Decreto-Lei n.º 54/2024, de 6 de setembro



O Serviço Nacional de Saúde (SNS) tem sido sujeito a um processo transformativo, orgânico e funcional, capacitando o SNS para a prestação de cuidados de saúde de qualidade. Para o efeito, entrou em vigor o Estatuto do Serviço Nacional de Saúde, aprovado pelo Decreto-Lei n.º 52/2022, de 4 de agosto, bem como a criação, pelo Decreto-Lei n.º 61/2022, de 23 de setembro, da Direção Executiva do Serviço Nacional de Saúde, I. P. (DE-SNS, I. P.).

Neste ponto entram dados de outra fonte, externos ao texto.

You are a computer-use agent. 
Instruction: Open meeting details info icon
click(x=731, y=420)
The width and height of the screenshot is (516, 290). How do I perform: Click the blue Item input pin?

Mais recentemente, foi criado o Instituto para os Comportamentos Aditivos e as Dependências, através do Decreto-Lei n.º 89/2023, de 11 de outubro, e verificou-se a generalização das unidades locais de saúde, nos termos do Decreto-Lei n.º 102/2023, de 7 de novembro.

 

No âmbito deste processo, em conformidade com o artigo 9.º da Lei n.º 82/2023, de 29 de dezembro, que aprovou o Orçamento do Estado para 2024, está prevista a restruturação das Administrações Regionais de Saúde, I. P. (ARS, I. P.), nomeadamente a extinção por fusão, com a consequente transferência das atribuições e competências remanescentes para outros serviços ou organismos.

 

A concretização desta extinção implica a introdução de alterações pontuais na orgânica da Direção-Geral da Saúde, do Instituto Nacional de Saúde Doutor Ricardo Jorge, I. P., e da DE-SNS, I. P., de modo, por um lado, a refletir a transferência de atribuições e competências das ARS, I. P., que não possam já ser reconduzíveis à missão e atribuições destas entidades, e, por outro, a reforçar as suas capacidades e a coerência de todo o sistema.